Dad and I went to Jefferson City this weekend to tour the old Missouri State Penitentiary. This prison, which has sat empty since being decommissioned in 2004 was, hands-down, the coolest place I’ve seen in years.
Built in 1835, it’s 100 years older than Alcatraz. Noteworthy criminals such as gangster Pretty Boy Floyd and heavyweight champ Sonny Liston did time there. In 1961, James Earl Ray escaped by hiding in a large bread box. A year later, he would assassinate Dr. Martin Luther King, Jr.
Nothing was prettied-up for the tour; the prison was dark, eerie and dilapidated.
Lead paint peeled from the walls and ceilings. We wore hard hats as we walked around inside.
In 1963-64, there were 550 serious assaults, including hundreds of stabbings. That year, TIME Magazine called it “the bloodiest 47 acres in America.” The scandal led to the prison warden’s downfall.
The darkest stopping-point on our tour was the gas chamber. Notice how death row inmates would walk past the big cross along the walkway as they headed toward the door. Inside were two holding cells that faced the chamber. Prisoners awaiting execution would have a bird’s-eye view of the large metal capsule.

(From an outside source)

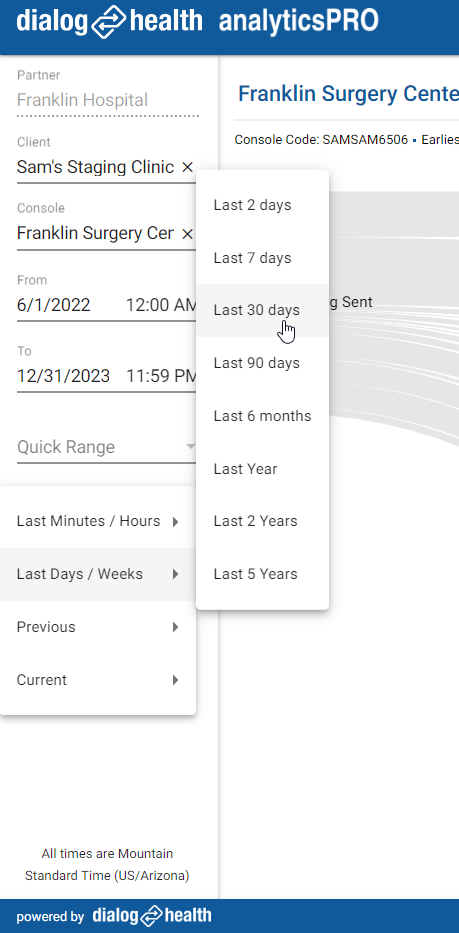Expand the Current submenu arrow
This screenshot has width=459, height=933.
(175, 680)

Here’s a mirror that pointed toward the observers’ room. It allowed witnesses to see the faces of the condemned. However, those being executed couldn’t see them.

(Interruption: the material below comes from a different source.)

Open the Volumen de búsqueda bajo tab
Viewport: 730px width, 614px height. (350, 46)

Photos of the 40-plus executed prisoners hung outside the chamber. Their ages were listed along with their names and crimes. Since I’m 36, I thought it was interesting that almost all were in their mid-30s.
It seemed pretty slick to sit in one of the gas chamber chairs. That is, until one of the tour guides pulled a lever to turn on the exhaust fan. When I heard the loud rattle and accompanying rush of air, I barreled out of that chair. I think I aged 10 years in those few seconds.
Despite the momentary notion I’d be gassed, the place was amazing.